Она сражалась. И она победила. Время помогло ей дожить до того дня, когда она смогла безразлично отнестись к собственным воспоминаниям, и до того дня, когда она не сочла нужным обращаться к ним. История эта была окончена и более не имела к ней никакого отношения.
В жизни ее не появился другой мужчина. Она не знала, хорошо это или плохо. У нее просто не было времени на подобные размышления. Ослепительно чистое наполнение жизни она обрела именно там, где хотела, – в своей работе. Прежде подобное ощущение давал ей Франсиско – ощущение принадлежности к собственному миру, к собственной работе. Мужчины, с которыми она знакомилась после него, принадлежали к той же самой категории, что и на первом ее балу.
Дагни выиграла сражение с воспоминаниями. Однако она все-таки пережила эти годы, воплощенные в коротком слове «почему».

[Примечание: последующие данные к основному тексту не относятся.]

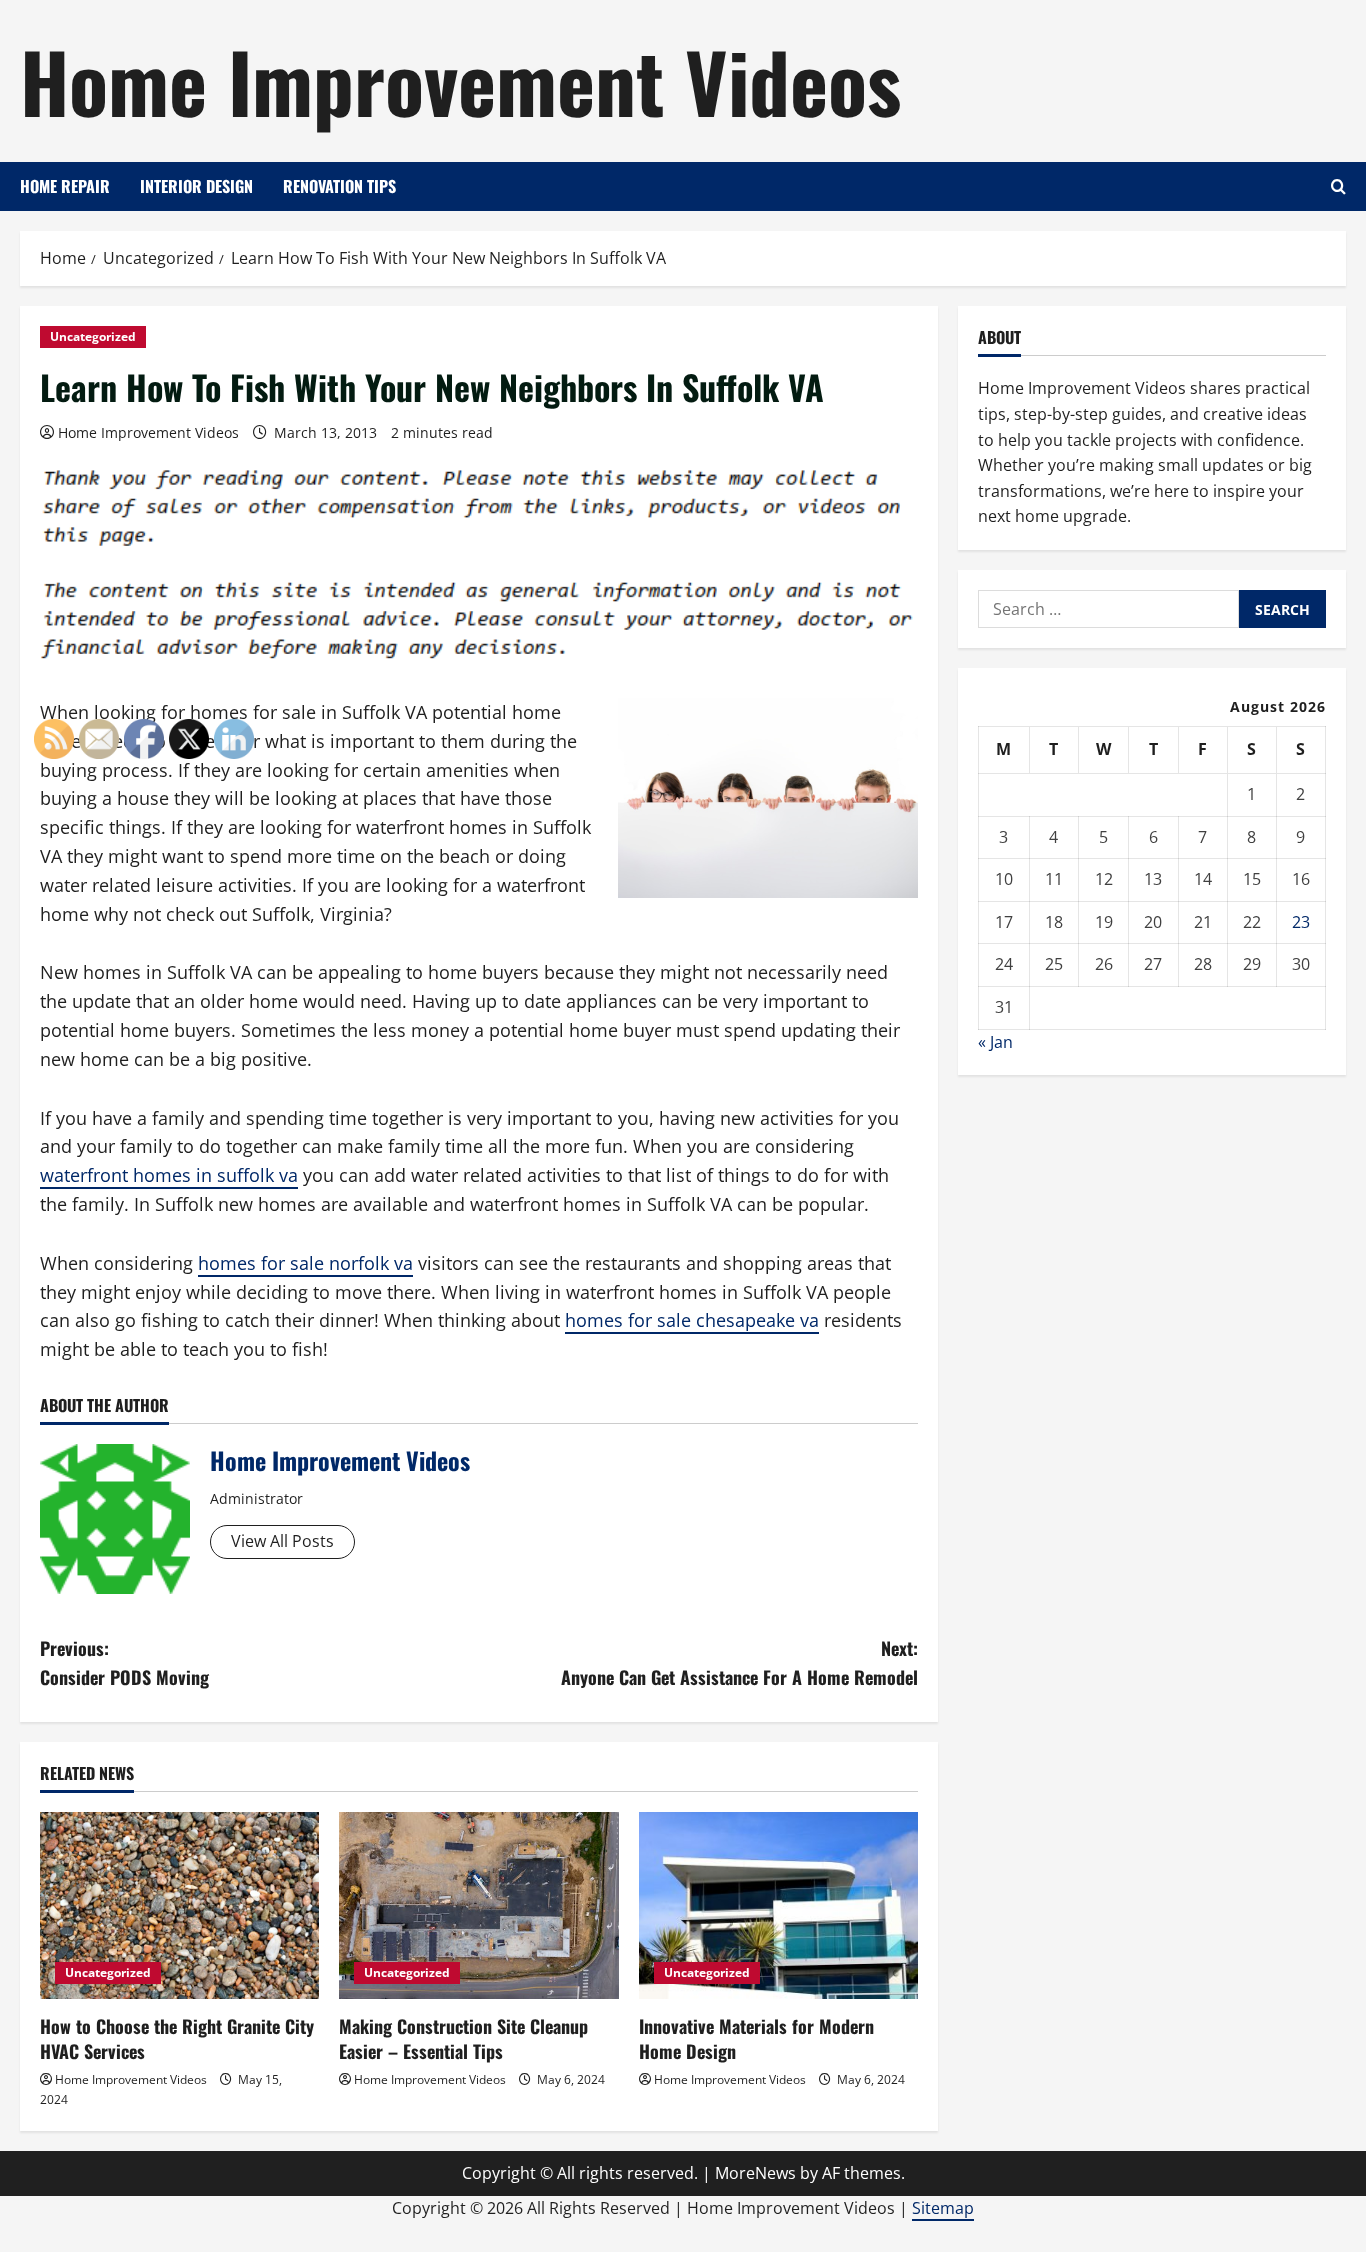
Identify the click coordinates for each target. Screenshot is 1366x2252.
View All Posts (282, 1541)
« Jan (995, 1042)
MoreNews (755, 2173)
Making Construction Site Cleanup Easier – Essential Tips (463, 2038)
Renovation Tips (339, 186)
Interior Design (196, 186)
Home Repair (65, 186)
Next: (739, 1662)
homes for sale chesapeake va (692, 1320)
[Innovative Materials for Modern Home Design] (778, 1905)
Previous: (124, 1662)
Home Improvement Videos (460, 80)
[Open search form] (1338, 186)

Какая бы трагедия ни обрушилась на Франсиско, почему он избрал самый дешевый путь спасения, столь же низменный, как пьянство ничтожного алкоголика? Тот юноша, которого она знала, не мог превратиться в жалкого труса. Несравненный интеллект не мог обратить свою изобретательность на сооружение тающих бальных зал. Тем не менее все это произошло, и этому не было никакого разумного объяснения, позволяющего ей спокойно забыть обо всем. Она не могла усомниться в том, каким он был; она не могла усомниться и в том, каким он стал; и оба этих факта были несовместимы друг с другом. Иногда Дагни едва не начинала сомневаться в том, что находится в здравом уме или в рациональности самого бытия; однако подобных сомнений она не позволила бы никому. Тем не менее объяснения не было, не было причины, даже намека на сколько-нибудь постижимую причину – и за прошедшие десять лет она так и не нашла ничего похожего на ответ.